**Fonte:**

====

Atemporal: Os 10 pontos dos Panteras Negras ontem e hoje

Reflexões sobre a luta antirracista nos EUA e no Brasil sob os olhos que quem vive o racismo na pele e se inspirou pela exposição “Todo poder ao povo! Emory Douglas e os Panteras Negras”

 

  1. Queremos liberdade. Queremos o poder para determinar o destino de nossa Comunidade Negra.
  2. Queremos emprego para nosso povo.
  3. Precisamos acabar com a exploração do homem branco na Comunidade Negra.
  4. Nós queremos moradia, queremos um teto que seja adequado para abrigar seres humanos.
  5. Nós queremos uma educação para nosso povo que exponha a verdadeira natureza da decadente sociedade Americana. Queremos uma educação que nos mostre a verdadeira história e a nossa importância e papel na atual sociedade americana.

====

**Tarefa escrita 1:** Transcreva, do texto sobre os 10 pontos dos Panteras Negras, o trecho que vai de "2. Queremos emprego" a "atual sociedade americana.".
**Tarefa escrita 2:** No texto sobre os 10 pontos dos Panteras Negras, reescreva de forma mais concisa o item iniciado por "Nós queremos uma educação para nosso povo", mantendo suas informações principais.

====

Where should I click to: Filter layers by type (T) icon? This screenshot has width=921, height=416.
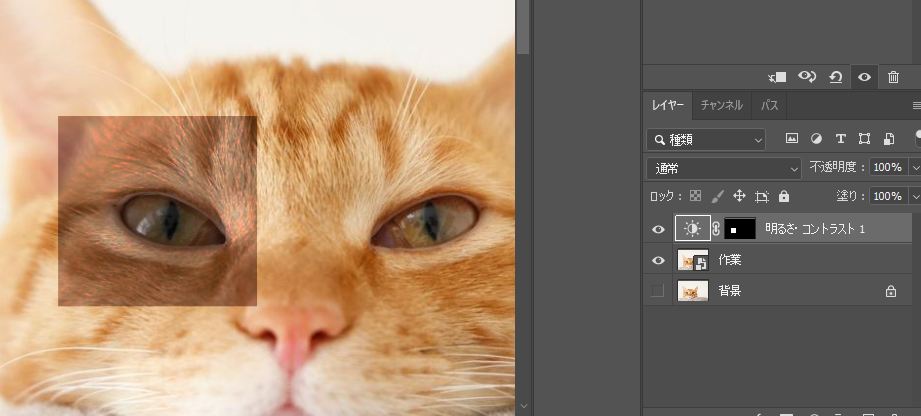[x=840, y=139]
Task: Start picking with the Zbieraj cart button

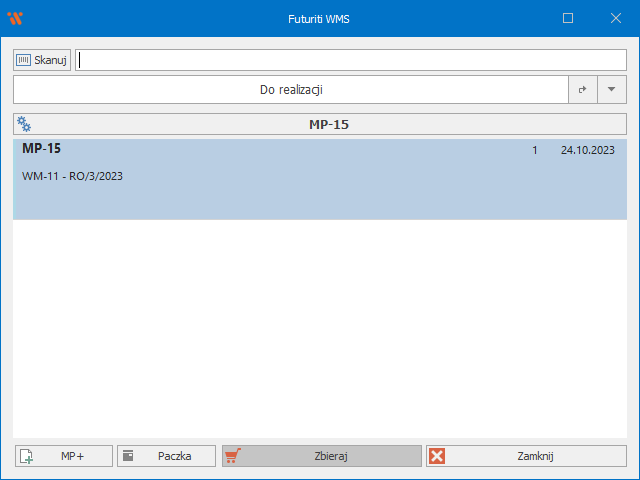Action: (321, 456)
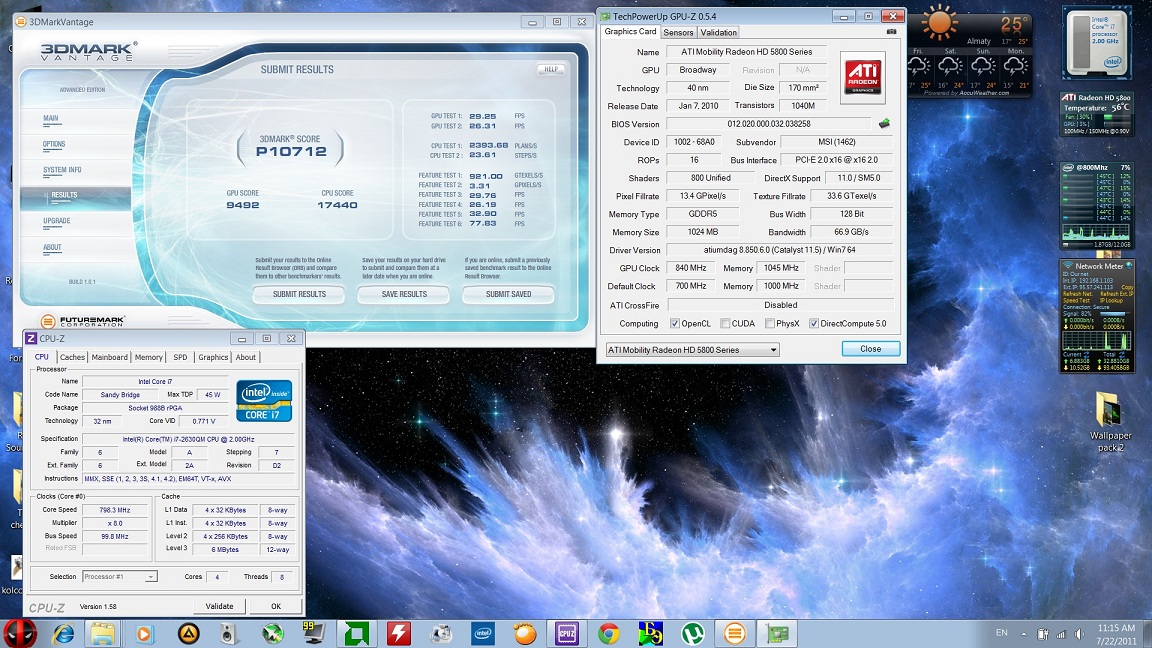Open the ATI Mobility Radeon card dropdown
Viewport: 1152px width, 648px height.
[x=692, y=350]
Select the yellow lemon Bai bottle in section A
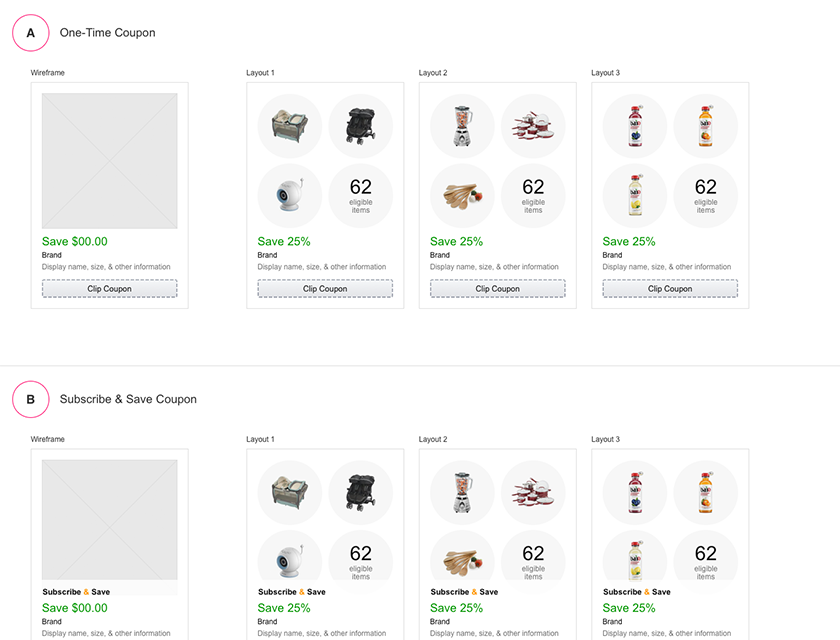The height and width of the screenshot is (640, 840). click(x=635, y=195)
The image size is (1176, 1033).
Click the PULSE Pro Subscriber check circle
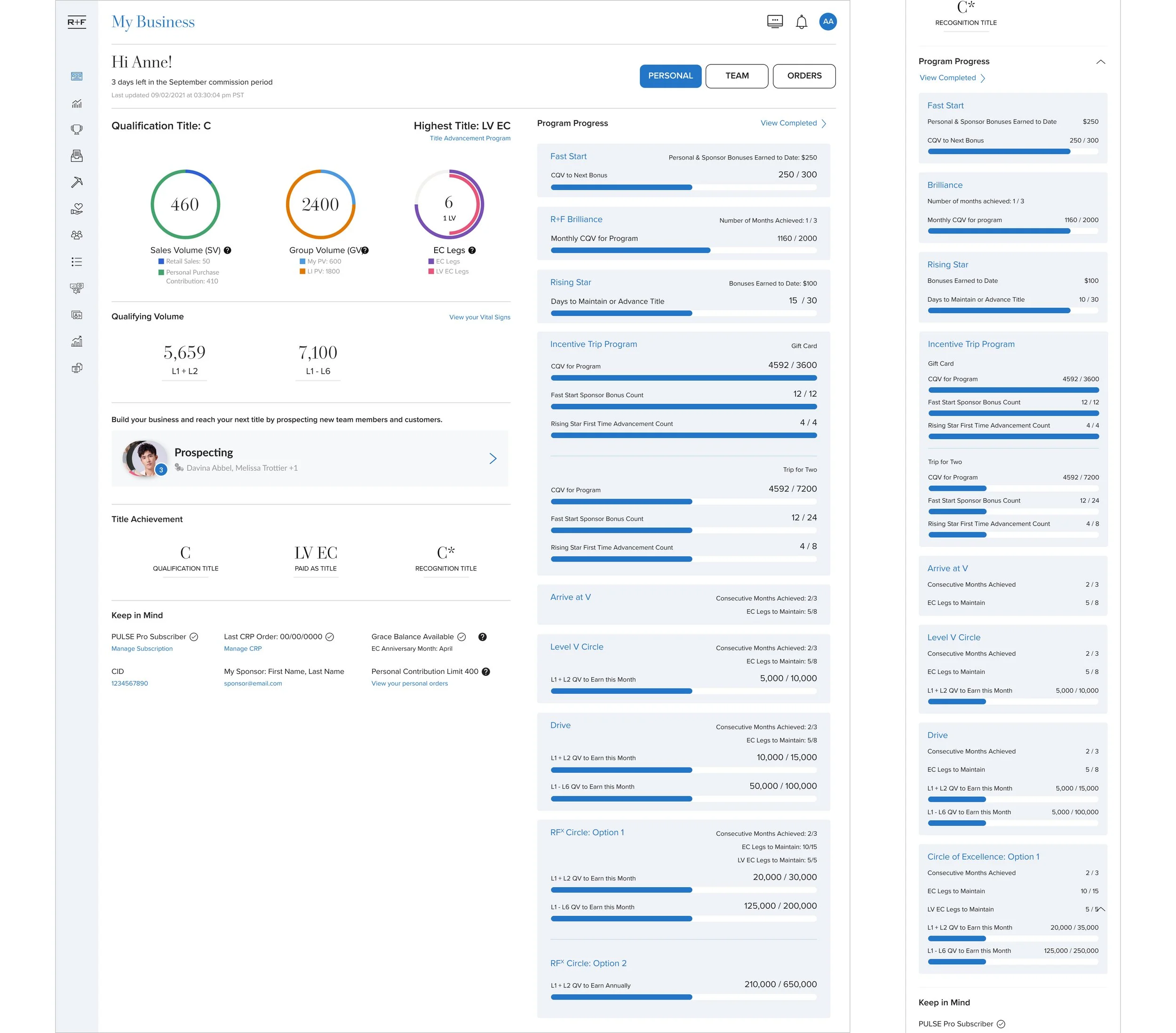194,637
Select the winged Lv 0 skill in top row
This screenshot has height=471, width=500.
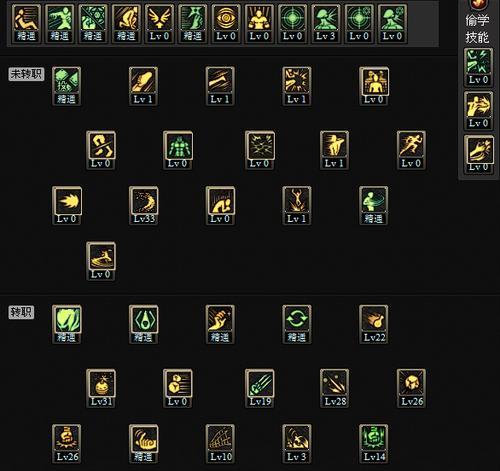[x=159, y=24]
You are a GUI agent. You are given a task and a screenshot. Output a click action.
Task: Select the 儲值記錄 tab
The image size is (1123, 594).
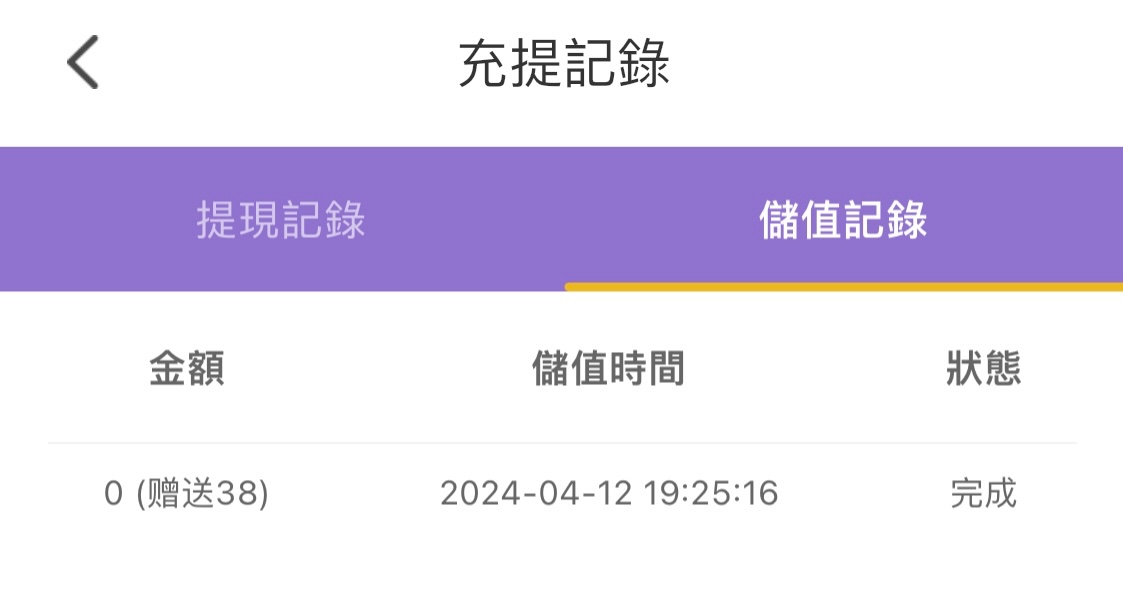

====

**Resolução escrita 1:**
2. Queremos emprego para nosso povo.
  3. Precisamos acabar com a exploração do homem branco na Comunidade Negra.
  4. Nós queremos moradia, queremos um teto que seja adequado para abrigar seres humanos.
  5. Nós queremos uma educação para nosso povo que exponha a verdadeira natureza da decadente sociedade Americana. Queremos uma educação que nos mostre a verdadeira história e a nossa importância e papel na atual sociedade americana.

**Resolução escrita 2:** Queremos uma educação que revele a natureza decadente da sociedade americana e nos mostre a verdadeira história, bem como nossa importância e nosso papel nessa sociedade atualmente.